# HO Engine Questions



## James (Nov 3, 2015)

Hi all, new here. Decided to go steam, and resarching HO steam engines, I read that you dhould have a good engine. My question is what do you all think about Broadway Limited, Marklin, or Bachman? Do they make good engines? Any other companies would you all might recommend? I'm thinking on doing a 1920's or 1930's theme.

Thanks,
James


----------



## MtRR75 (Nov 27, 2013)

Picking the 1920s and 1930s means that there are lots of loco options. Anything larger than a 4-4-0 was could be found still active in that period -- although the smaller ones (like 4-6-0 were becoming rare and were probably limited to yard work and short line railroads. On the other end, there were only a few steam locomotive types that were introduced after 1940. So there are lots of models to choose from.

Best internet source of steam info is:

http://www.steamlocomotive.com

It gives some info on the history of each type of loco, a list of what railroads purchased that type of loco and when they were put into service (and LOTS of other details). There is not always info on how long they were used, but you can roughly figure about a 40 year lifespan for a steam loco.

Also on steamlocomotive.com, is a list of manufacturers that made HO model of steam locos and what models they made. This info is not entirely complete, and it is also somewhat dated, but there is a lot of info there.


----------



## Cycleops (Dec 6, 2014)

All of the current crop of makers produce fine products, even Bachmann who once inhabited the cheap and cheerful end of the market now make some of the best value steamers out there. As far as I know Marklin only produce European outline, expensive but considered by many to be the best. 
Your choice is going to be governed regarding size by space you have available for a layout. A multi wheeled steamer is going to look a bit funny going round a small oval. But there's plenty of choices out there. Good luck.


----------



## James (Nov 3, 2015)

Cycleops said:


> All of the current crop of makers produce fine products, even Bachmann who once inhabited the cheap and cheerful end of the market now make some of the best value steamers out there. As far as I know Marklin only produce European outline, expensive but considered by many to be the best.
> Your choice is going to be governed regarding size by space you have available for a layout. A multi wheeled steamer is going to look a bit funny going round a small oval. But there's plenty of choices out there. Good luck.

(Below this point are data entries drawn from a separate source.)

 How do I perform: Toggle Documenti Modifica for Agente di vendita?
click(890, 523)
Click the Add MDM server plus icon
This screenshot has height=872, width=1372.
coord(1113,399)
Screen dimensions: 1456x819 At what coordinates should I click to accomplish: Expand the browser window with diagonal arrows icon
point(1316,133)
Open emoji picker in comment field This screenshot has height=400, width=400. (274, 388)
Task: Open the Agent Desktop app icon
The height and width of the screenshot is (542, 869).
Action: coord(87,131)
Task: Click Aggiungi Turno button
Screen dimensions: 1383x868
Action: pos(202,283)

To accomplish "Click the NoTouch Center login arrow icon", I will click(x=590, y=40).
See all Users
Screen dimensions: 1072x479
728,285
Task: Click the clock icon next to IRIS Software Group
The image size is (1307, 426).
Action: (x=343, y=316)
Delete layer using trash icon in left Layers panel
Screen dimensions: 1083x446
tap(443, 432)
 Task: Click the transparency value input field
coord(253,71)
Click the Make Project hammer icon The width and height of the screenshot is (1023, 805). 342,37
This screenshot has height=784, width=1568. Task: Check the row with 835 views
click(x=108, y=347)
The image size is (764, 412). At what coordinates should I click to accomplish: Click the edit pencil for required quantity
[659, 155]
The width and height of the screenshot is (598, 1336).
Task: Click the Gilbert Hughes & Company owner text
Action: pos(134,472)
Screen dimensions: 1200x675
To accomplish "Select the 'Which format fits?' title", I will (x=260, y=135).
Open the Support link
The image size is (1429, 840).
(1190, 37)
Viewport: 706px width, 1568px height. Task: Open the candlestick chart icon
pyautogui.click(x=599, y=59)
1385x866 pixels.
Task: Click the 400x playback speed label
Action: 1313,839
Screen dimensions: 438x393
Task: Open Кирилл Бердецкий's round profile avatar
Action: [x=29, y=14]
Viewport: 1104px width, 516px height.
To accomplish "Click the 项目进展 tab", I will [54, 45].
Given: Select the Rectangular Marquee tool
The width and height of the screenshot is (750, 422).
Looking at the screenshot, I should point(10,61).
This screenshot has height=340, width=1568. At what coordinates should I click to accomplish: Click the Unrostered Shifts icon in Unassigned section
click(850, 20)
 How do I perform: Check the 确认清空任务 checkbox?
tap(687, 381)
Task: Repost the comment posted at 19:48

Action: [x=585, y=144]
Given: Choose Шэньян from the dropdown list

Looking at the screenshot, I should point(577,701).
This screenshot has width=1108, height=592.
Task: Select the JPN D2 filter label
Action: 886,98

So, if one were to do a European railroad and went with Marklin, would a 4 x 8 layout wotk?


----------



## dave1905 (Jul 7, 2013)

4-4-0's were still in use on branches and lighter passenger service lines in the 1920's and 1930's. 4-4-0's were built up to about WW1 so the would still be fairly new engines in the 1920's. 4-6-0 were very common on branches and in commuter service, especially in the east (the LI and CNJ 4-6-0's lasted until the end of steam). They were built through the 1920's.

2-8-0's were the "GP-7" of steam engines, they could be found everywhere in local, yard and light through freight service. Coal haulers would have legions of 2-8-0's.

By the 1920's the 2-8-2 was very common in through freight service, with 4-8-2's and by the 1930's 4-8-4's and 2-8-4's supplanting them in fast freight service. 

In the 1920's articulated engines would be drag freight engines, designed to slog really heavy trains through the mountains. 

The 1920's would be dominated by engine built before WW1 and the new stuff would be USRA designs. By the end of the 1930's the "super power" steam was coming on line.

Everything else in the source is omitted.